14. Not surprisingly, all of Defendant’s independent medical examiners have concluded likewise. The first of these, Dr. Boucher, an occupational medicine specialist, examined Claimant in February 2009. Among his pertinent findings:
• Claimant exhibited only minimally decreased cervical range of motion, with no evidence of radiculopathy;
• Claimant did not complain of any tenderness in her left buttock, and exhibited normal low back and hip motion, all of which indicated that her original injury – a left buttock contusion – had resolved;
• Claimant’s diffuse complaints, which included statements such as “all over pain” and “everything is different than before my injury,” were almost certainly psychogenic in origin and completely unrelated to her work injury; and
• Claimant exhibited a high degree of symptom magnification and somatic overlay, as well as possible drug-seeking behavior.

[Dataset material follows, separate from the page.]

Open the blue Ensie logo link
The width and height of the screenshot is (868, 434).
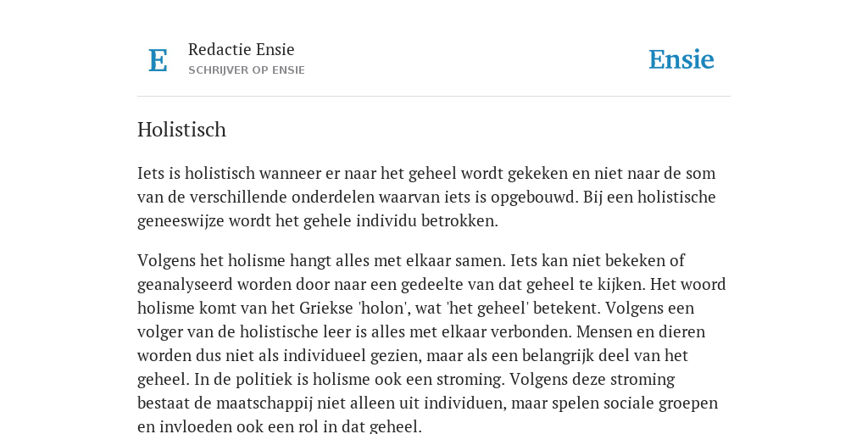pyautogui.click(x=681, y=60)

15. Dr. Boucher concluded to a reasonable degree of medical certainty that Claimant had reached an end medical result for her work-related injury, with no permanent impairment and an unrestricted work capacity.
16. Claimant underwent a second independent medical examination, this time with Dr. Levy, a board certified neurologist, in March 2010. As Dr. Boucher had, Dr. Levy concluded that Claimant’s work-related injury consisted solely of a left buttock contusion, which had long since resolved. In addition, according to Dr. Levy:
• There is no scientific evidence that fibromyalgia is traumatically induced; therefore, there is no basis for concluding that Claimant’s buttock contusion evolved in that manner;
• Had Claimant traumatized a cervical disc in her July 2008 fall, she likely would have experienced significant neck pain and radicular symptoms shortly thereafter, not three months or more later; and
• Claimant’s cervical radiculopathy is likely due to the natural progression of age-related degenerative disc disease, not trauma.
5
17. I find the rationale underlying Dr. Levy’s opinions persuasive in all respects.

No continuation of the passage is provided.